Return copies of the lines below that mention "will".

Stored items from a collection
*-*-*
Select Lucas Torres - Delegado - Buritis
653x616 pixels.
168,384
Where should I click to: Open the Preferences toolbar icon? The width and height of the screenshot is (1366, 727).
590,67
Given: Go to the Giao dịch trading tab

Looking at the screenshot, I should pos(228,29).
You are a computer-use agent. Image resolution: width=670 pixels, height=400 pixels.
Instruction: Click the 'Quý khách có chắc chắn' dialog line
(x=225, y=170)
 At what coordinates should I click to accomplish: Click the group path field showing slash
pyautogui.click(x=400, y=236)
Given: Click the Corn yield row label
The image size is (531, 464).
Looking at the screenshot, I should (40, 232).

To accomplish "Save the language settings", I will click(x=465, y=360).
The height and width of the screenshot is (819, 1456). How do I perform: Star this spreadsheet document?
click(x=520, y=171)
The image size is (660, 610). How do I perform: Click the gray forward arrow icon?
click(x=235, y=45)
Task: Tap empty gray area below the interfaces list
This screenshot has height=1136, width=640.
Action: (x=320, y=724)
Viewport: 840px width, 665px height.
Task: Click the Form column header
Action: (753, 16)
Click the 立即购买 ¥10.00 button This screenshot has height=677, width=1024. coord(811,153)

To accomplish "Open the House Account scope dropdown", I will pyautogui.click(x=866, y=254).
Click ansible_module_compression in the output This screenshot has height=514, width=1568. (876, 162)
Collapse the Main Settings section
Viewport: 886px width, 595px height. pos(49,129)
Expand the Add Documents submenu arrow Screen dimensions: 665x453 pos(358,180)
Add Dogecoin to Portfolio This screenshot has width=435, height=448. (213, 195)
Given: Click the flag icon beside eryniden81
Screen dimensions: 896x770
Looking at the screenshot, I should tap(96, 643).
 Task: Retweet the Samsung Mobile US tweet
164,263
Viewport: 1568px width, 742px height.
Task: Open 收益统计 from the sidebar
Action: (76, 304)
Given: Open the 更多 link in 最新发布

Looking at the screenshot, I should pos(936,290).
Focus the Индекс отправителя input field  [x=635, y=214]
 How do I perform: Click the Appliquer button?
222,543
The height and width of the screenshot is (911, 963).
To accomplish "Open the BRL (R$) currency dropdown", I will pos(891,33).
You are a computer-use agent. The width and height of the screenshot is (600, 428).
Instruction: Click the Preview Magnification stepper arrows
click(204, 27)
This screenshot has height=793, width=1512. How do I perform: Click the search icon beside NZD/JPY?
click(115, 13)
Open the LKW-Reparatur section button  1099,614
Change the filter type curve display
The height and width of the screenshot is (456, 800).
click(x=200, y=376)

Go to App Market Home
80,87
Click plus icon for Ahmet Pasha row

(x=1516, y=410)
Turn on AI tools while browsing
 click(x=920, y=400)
*-*-*
* **TASK ANSWER**
To accomplish "Save the language settings", I will click(x=465, y=360).
To accomplish "Open the House Account scope dropdown", I will pyautogui.click(x=866, y=254).
To accomplish "Open the BRL (R$) currency dropdown", I will pos(891,33).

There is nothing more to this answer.